Goya boğa güreşçiliğinden başlayarak her işe girdi. Sanatta ilerledikçe, resimlerinden para kazanmaya başladı. Portre ressamı olarak eşsiz bir ustalık gösteriyordu. Son derece çapkındı. Yalnız, Alba Düşesi”ni ömrünün sonuna kadar sevdi, birçok tablosunda onu model olarak kullandı. Meşhur «Maja”lar» serisine de aynı kadını model aldığı söylenir. Devrinin ressamlarından birinin kız kardeşi olan Josefa ile evlenmişti. Yirmi çocuğundan yalnız birisi yaşadı.
Goya IV. Carlos zamanında Saray ressamlığına girdi. Asillerden dilencilere, cücelerden kişizade çocuklarına kadar yüzlerce portre yaptı. Bugün bu eserler, çoğu Madrid”teki Prado Müzesi”nde olmak üzere dünyanın çeşitli yerlerine dağılmıştır. Goya, romantik resmin ve «ekspresyonizm» in en büyük ustalarındandır. İnsanları çirkinleştirmek, gülünçleştirmek yolu ile serseri hayatının acısını çıkarmak, toplumdan öç almak istemiştir. «Maja Desnuda» (Çıplak Maja), «Maja Vestida» (Giyinik Maja), «Alba Düşesinin Portresi», «Kral Dördüncü Carlos ve Ailesi», «Josefa”nın Portresi» gibi pek çok tanınmış eseri vardır.
Goya, içinde yaşadığı çeşitli şartlar dolayısı ile, hayatın türlü şekilde değişik insanlarını, çevrelerini tanımış, bunları eserlerinde de çeşitli değişik şekillerde vermiştir.
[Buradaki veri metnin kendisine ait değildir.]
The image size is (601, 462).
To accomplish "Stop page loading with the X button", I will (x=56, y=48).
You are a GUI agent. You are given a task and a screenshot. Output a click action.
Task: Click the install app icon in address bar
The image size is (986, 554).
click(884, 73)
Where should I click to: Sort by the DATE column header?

Bu bakımdan, eserlerinde konu zenginliği göze çarptığı gibi, tiplerinin değişik oluşu ile de çağının birçok ressamlarından ayrılır.
Goya”nın eserlerinde çizgiler, renkler çok kuvvetlidir. Konularında uyandırmak istediği duyguları kompozisyonla birlikte renk şiddetiyle vermeye çalışır. Tipleri bakımından Hogarth, Rembrandt ve Callot”yu hatırlatır.
Goya yağlı boya tablolardan başka karikatürler, gravürler de yapmıştır.
Goya için resim yapmak, düşüncesini, duygusunu boya vasıtası ile dışarı vurmak demekti. «Doğada çizgi yoktur. Ben, insanları insan olarak değil, renkli birtakım çukurluklar, çıkıntılar, hacimler, yüzeyler olarak görürüm» derdi.